Several researchers at the University of Tokyo have created remote control roaches. They remove the wings and antennae and put a small electronic backpack on them that stimulates the nerves where the antennae used to be. When properly adjusted this allows someone to control the direction that the roach will move in. The suggested applications involve attaching small cameras to them and putting them places humans couldn't go (say a building that has collapsed)

Why does this work?

I remember reading some place else that this is related to the fact that when the wind blows it moves the antennae which sends a signal that basically bypasses the brain (I'm going out on a limb here) and causes the roach to move in the direction opposite of the source of the wind. Basically, if something runs at a roach it senses the wind and runs away.

I'm not sure the second bit of the writeup is actually the truth. I read that sometime ago so I may be remembering incorrectly

While I cannot validate the second part of the write-up, I can say that it is possible. What is being described is a reflex phenomenon, a basic stimulus-response mechanism.

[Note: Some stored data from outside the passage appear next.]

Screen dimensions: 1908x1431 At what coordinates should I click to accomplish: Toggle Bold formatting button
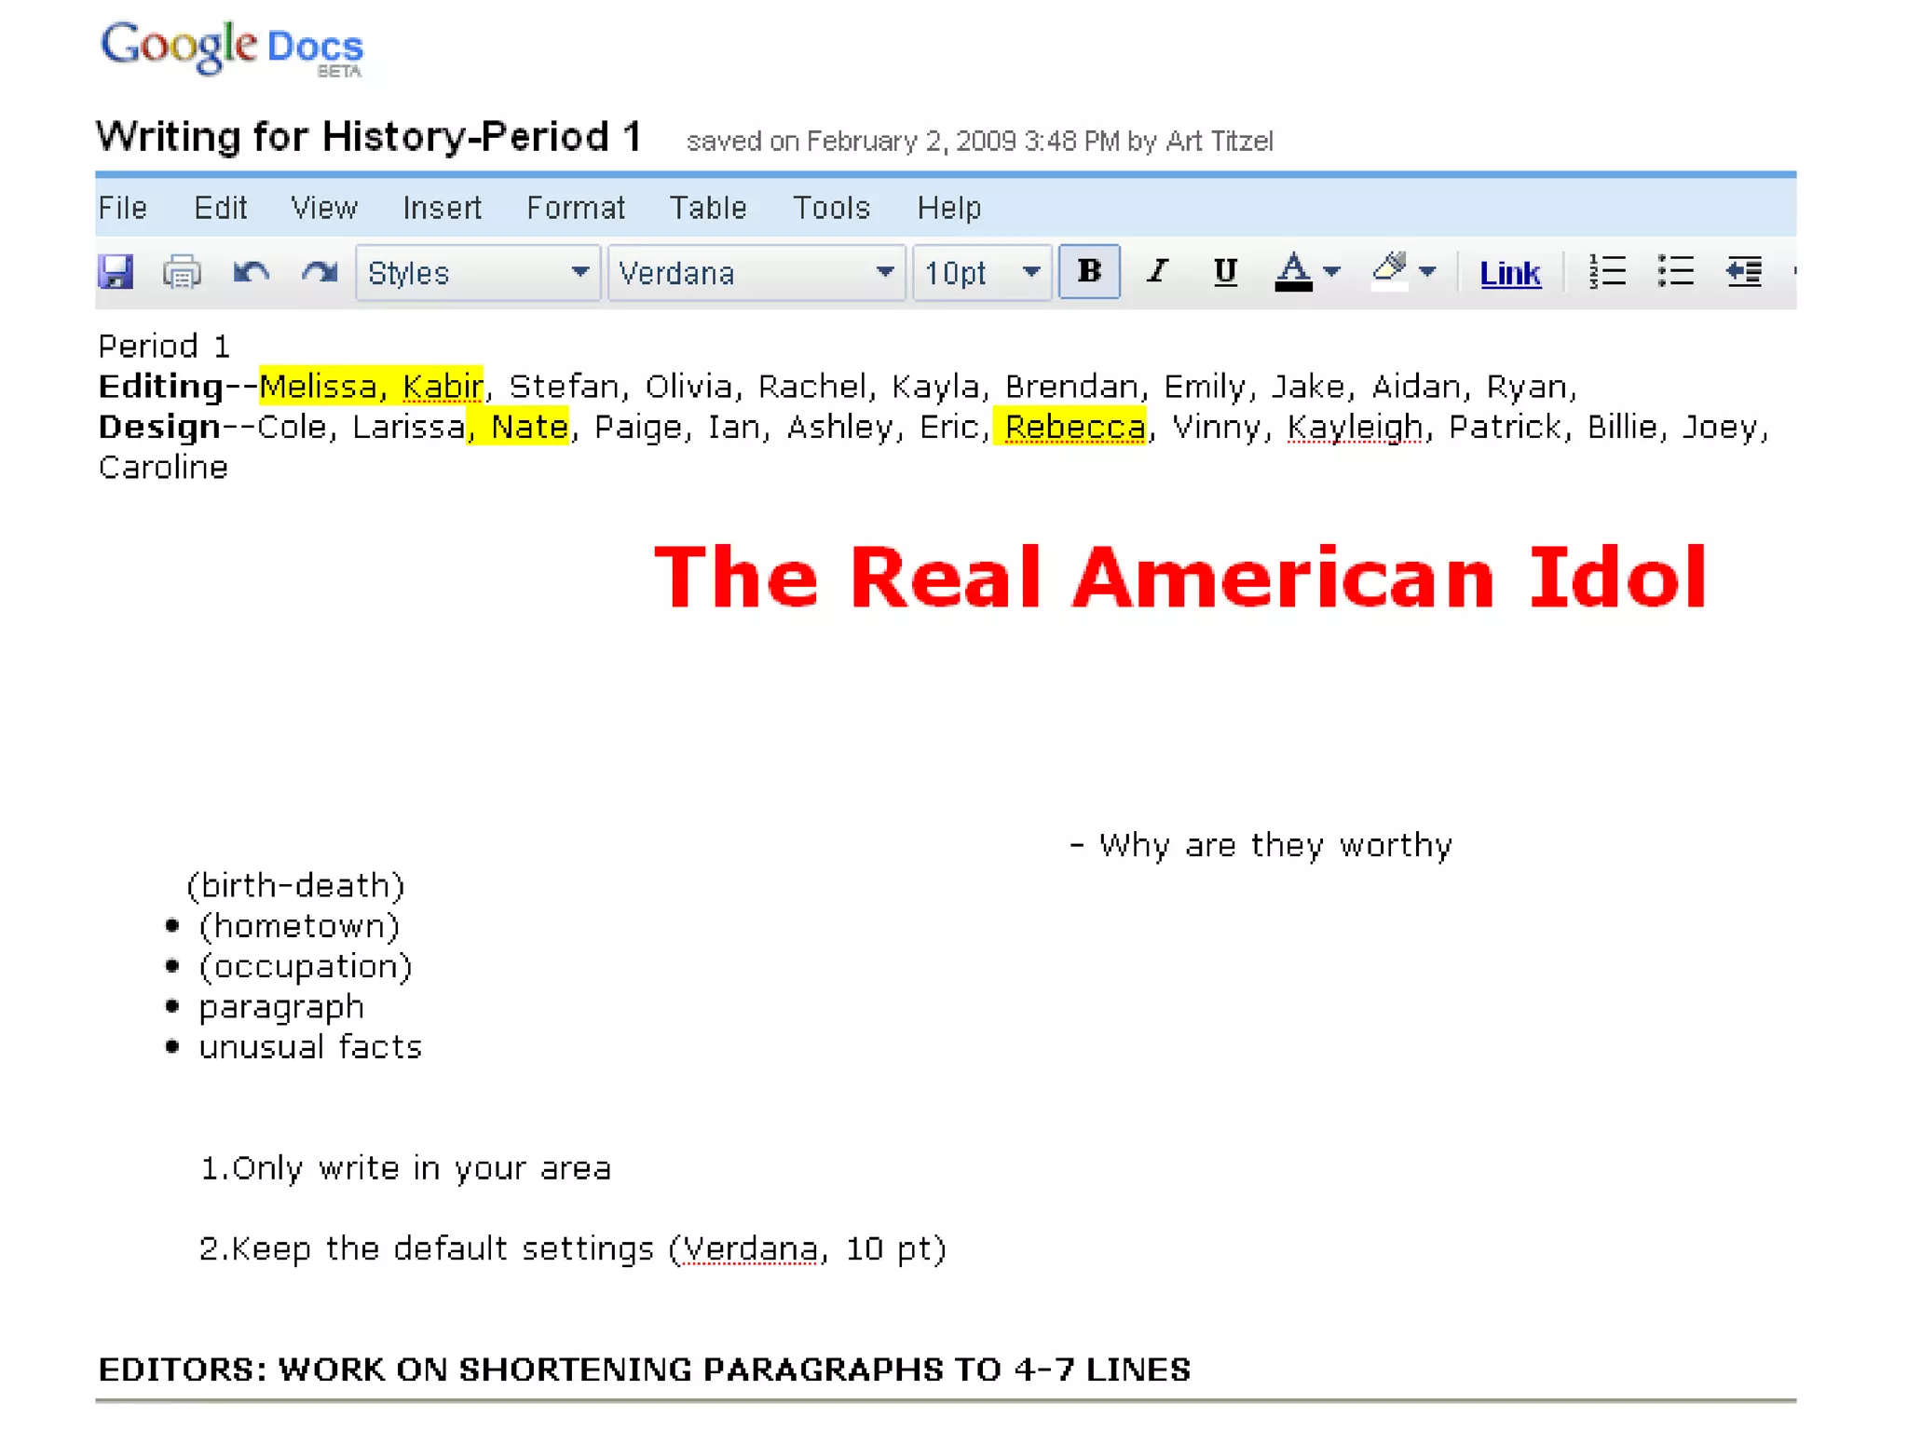pos(1089,272)
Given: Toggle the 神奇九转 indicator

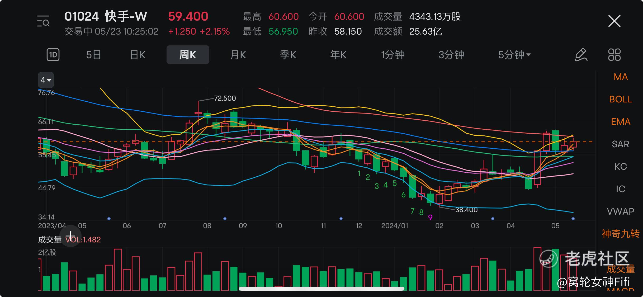Looking at the screenshot, I should 620,234.
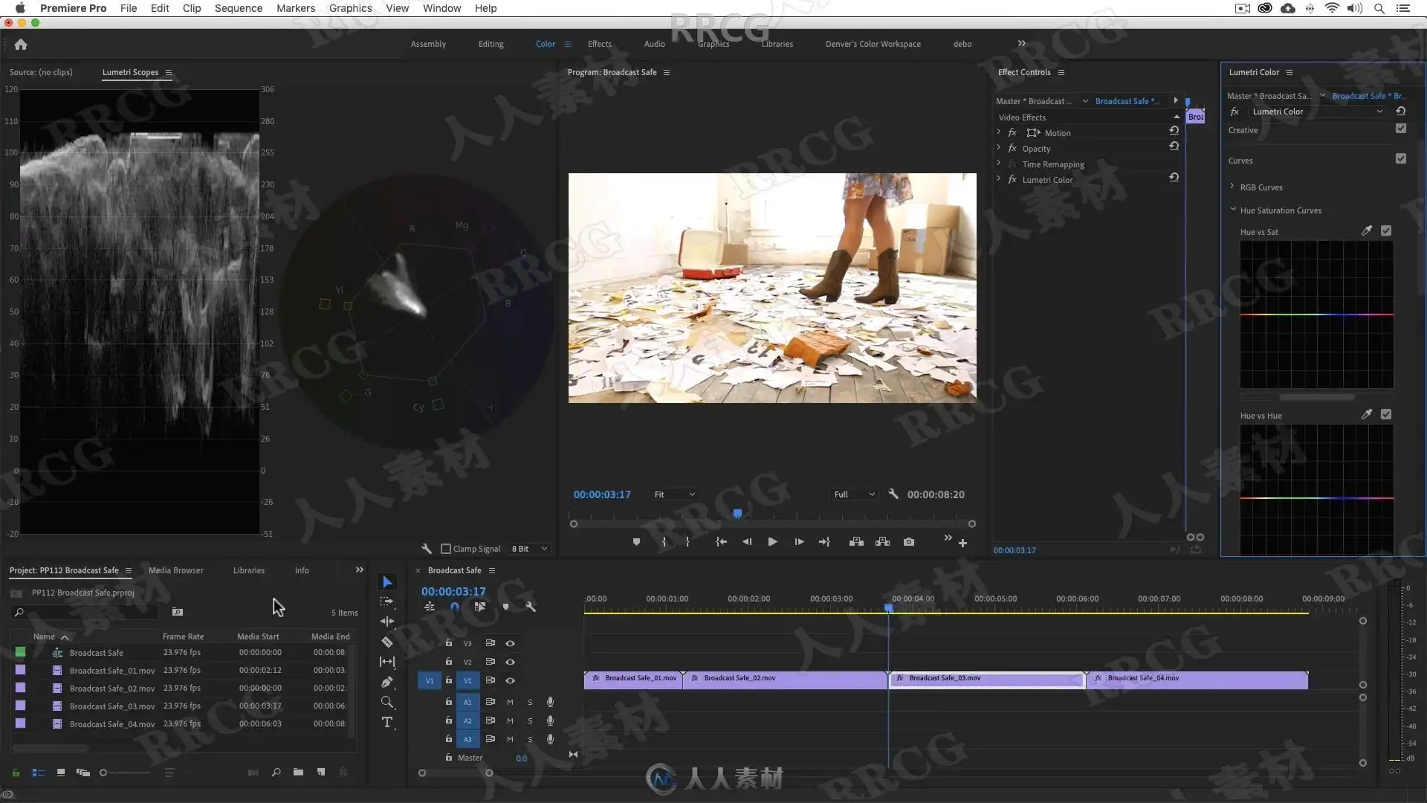Screen dimensions: 1427x803
Task: Uncheck the Creative section checkbox
Action: [x=1401, y=129]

For example, when the doctor taps your tendon below your patella during a physical, it sends a signal to the lumbar section of your spinal cord, which gives an automatic feedback to kick your leg up. Never is any signal involved in this route directly sent to the brain.

Roaches have extensive nerve systems, as I remember from the roach dissection in Bio 1A, in addition to having really small brains. It would not be a stretch to assume that this is the mechanism that evolved in cockroaches to escape predators and danger over millions of years.